The problem: Below are the records. Retype exactly the lines between the lines holding "588x389 pixels." and "Click the status", inclusive.

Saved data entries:
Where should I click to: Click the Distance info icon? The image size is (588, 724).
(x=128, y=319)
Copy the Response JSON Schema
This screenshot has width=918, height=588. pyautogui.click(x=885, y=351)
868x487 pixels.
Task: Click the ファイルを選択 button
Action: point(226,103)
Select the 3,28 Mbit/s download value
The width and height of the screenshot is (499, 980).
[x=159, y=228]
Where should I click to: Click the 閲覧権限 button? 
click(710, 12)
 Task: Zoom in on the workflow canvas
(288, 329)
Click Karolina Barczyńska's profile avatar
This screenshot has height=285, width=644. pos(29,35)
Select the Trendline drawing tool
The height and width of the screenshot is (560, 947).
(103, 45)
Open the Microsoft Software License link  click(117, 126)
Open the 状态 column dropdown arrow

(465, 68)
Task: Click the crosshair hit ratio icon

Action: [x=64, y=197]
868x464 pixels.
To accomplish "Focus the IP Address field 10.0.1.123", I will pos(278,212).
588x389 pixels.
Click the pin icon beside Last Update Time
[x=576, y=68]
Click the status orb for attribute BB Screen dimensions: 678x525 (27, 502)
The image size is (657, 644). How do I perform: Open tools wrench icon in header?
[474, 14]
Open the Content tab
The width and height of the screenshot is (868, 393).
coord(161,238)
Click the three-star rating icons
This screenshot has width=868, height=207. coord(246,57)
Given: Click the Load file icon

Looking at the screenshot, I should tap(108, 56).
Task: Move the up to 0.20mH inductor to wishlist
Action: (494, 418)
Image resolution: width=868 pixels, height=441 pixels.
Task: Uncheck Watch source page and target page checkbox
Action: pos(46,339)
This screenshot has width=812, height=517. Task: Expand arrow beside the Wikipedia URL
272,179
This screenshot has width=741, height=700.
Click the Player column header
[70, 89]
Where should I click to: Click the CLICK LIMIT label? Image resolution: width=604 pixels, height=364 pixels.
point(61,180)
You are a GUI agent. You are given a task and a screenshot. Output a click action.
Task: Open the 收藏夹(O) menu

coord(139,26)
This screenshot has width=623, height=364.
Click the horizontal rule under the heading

Written answer:
588x389 pixels.
Click the pin icon beside Last Update Time
[x=576, y=68]
Click the status orb for attribute BB Screen dimensions: 678x525 (27, 502)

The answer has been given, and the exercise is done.